Thursday June 16, 2005
“Listen to your body,” that’s what they say. As I’ve grown older, I’ve found it to be good advice, and pass it on to anyone who wants to hear. Sometimes it tells me to dance. Sometimes it tells me sing. And, sometimes, it tells me to be quiet, take it easy, and wait for a while.
Today, I was informed by a series of creaks and clicks from my joints that the third way was the best way for me. So I was quiet, took it easy, and waited.
As the temperature climbs for what is promised to be a hot and humid weekend, I may need to keep on doing it, too, at least until Monday.

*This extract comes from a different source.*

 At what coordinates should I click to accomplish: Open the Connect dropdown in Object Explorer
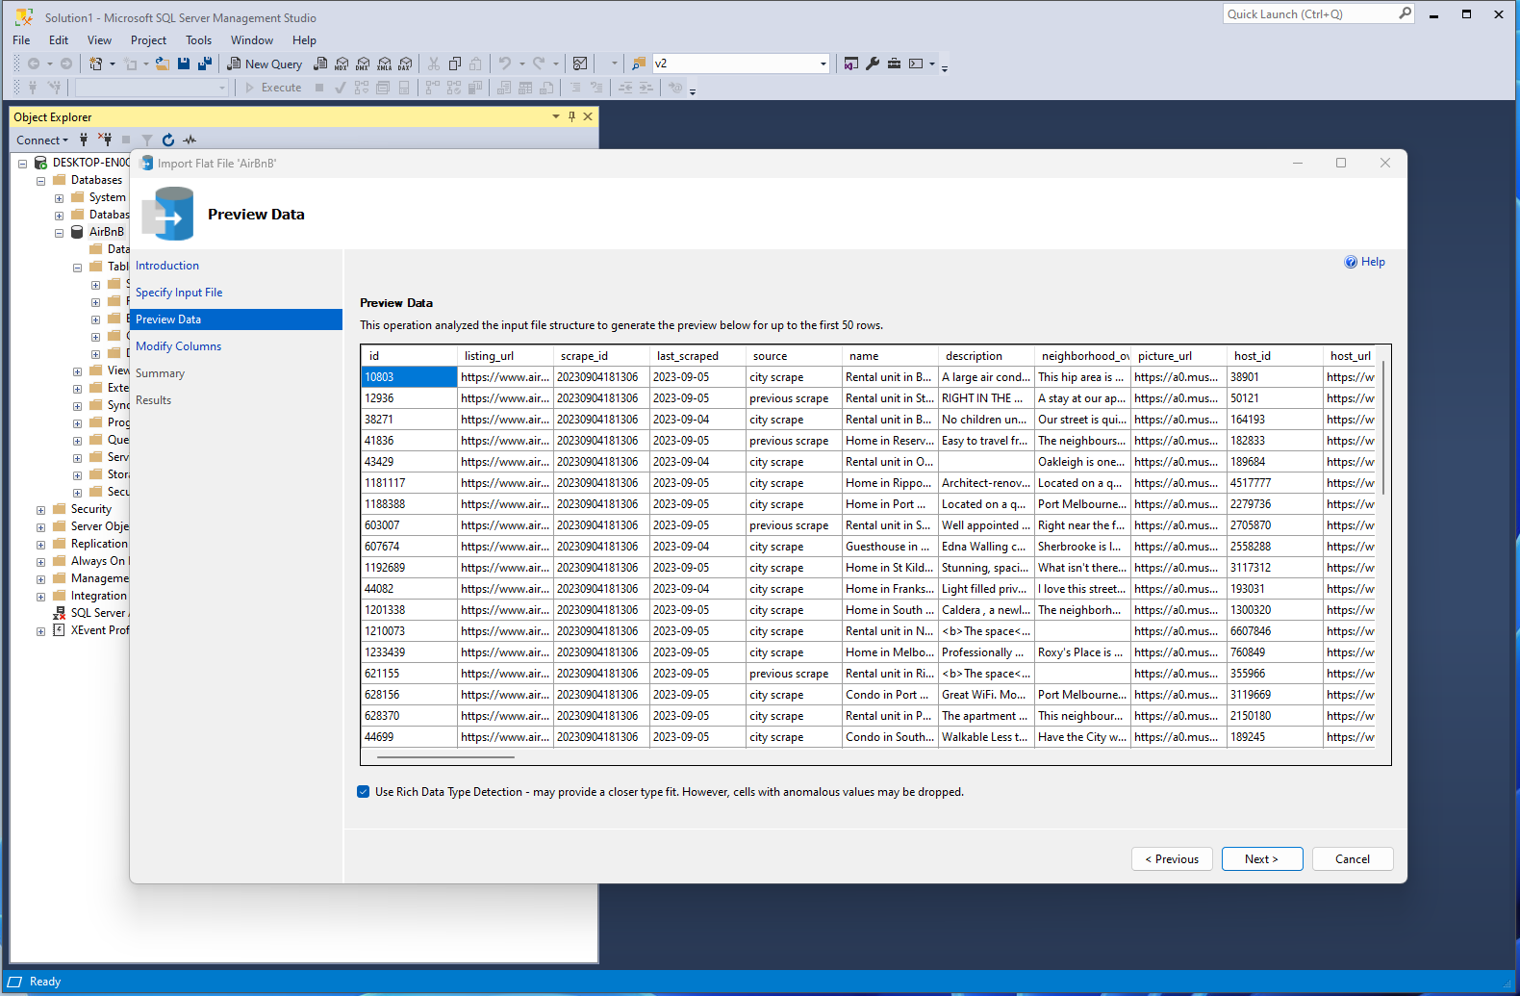pyautogui.click(x=42, y=140)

Anyway, the day started out wet and clammy, dried a little, heated up and got even more clammy, and I went about my affairs slow and easy.
The postman delivered the magnifying glass this morning. I opened the packet with some excitement, and found that the contents demonstrated the old adage perfectly: “if it sounds too good to be true… it is”. A fine little instrument for fiddly jobs on objects that’re too small to hold and manipulate simultaneously, the lens is far too small for comfort when painting miniatures. So I donated it to Graham’s tool-box, and booked a trip to Oldrid’s, thinking wryly of another old adage, this time the one about the first thought being the best thought.
More successfully, I have bought me a stout plastic tool chest with compartments in the lid and a concertina-like fold-out set of trays that’ll do perfectly as a paint box for outdoor work. Come to that, it’ll do pretty well for indoor work, too. About twenty-four inches in length, and eight in both depth and height, it’s not the sort of thing you’d want to hang around your neck for field trips but I’m planning to stay very close to the car so weight is not a problem. I transferred all my new oil paints from the temporary cardboard box, along with brushes, palette knives, bottles of gloop and such, leaving plenty of room for other stuff as I get more ambitious. Cost of the new gizmo? Fifteen quid. Cost of an equivalent from an artist’s supplier’s? Seventy-nine quid. There’s another old adage there, too, but I can’t call it to mind just now.
The chest is made by Stanley Tools, in Israel, and has a small ‘Stanley’ label on the lid, just by the carrying handle. I intend to cover it with a new label: ‘Vincent’. There is doubtless a famous artist named Stanley, but I’ll go with Vincent. Had the right attitude to both paint and outdoor painting, did Vincent.
For all that, I suppressed my urge to go out and actually get stuck into the job. The auld body, while comfortable, told me it wasn’t up to exceptional things today. So I listened to it. It’s the only way to be safe. I am however completely and finally ready to go. It has taken me only four days to get geared up, and I count that as exceptionally rapid progress.